Per gli investigatori era una vera holding della cocaina: contatti diretti con i narcotrafficanti sudamericani, basi operative tra Roma e il litorale laziale, summit con esponenti della criminalità campana e una rete capace di far arrivare in Italia fino a 800 chili di droga all’anno. Un’organizzazione strutturata come un’impresa, con broker internazionali, corrieri “ovulatori”, auto dotate di doppi fondi meccanizzati e perfino recuperi in mare aperto tramite coordinate GPS. È il quadro emerso dall’inchiesta dei Carabinieri della Compagnia di Civitavecchia, coordinata dalla Direzione distrettuale antimafia di Roma, che ha portato al fermo di quattro persone — tre stranieri e un italiano — ritenute gravemente indiziate di far parte di un’associazione transnazionale dedita al traffico di cocaina.

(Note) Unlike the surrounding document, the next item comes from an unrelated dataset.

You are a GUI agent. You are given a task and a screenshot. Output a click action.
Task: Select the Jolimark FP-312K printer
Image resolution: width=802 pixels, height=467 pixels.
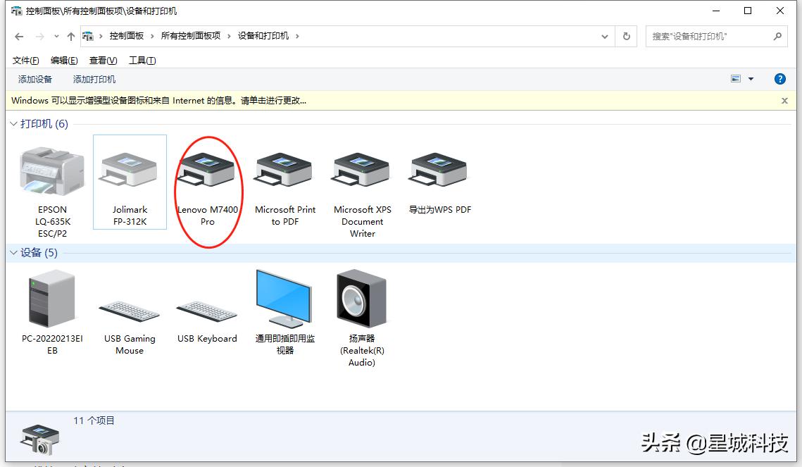pyautogui.click(x=130, y=169)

L’inchiesta, avviata nell’agosto 2025 dai Carabinieri di Civitavecchia, ha consentito di delineare la struttura del sodalizio e i ruoli dei principali indagati. Tra questi figurerebbero un broker dominicano incaricato dei rapporti con i fornitori esteri e della gestione dei flussi finanziari illeciti, un colombiano soprannominato “il Presidente”, considerato il vertice operativo dell’organizzazione, un broker romano ritenuto il principale distributore per il litorale laziale e il Centro Italia, e un soggetto calabrese specializzato nella fornitura di veicoli dotati di vani nascosti meccanizzati.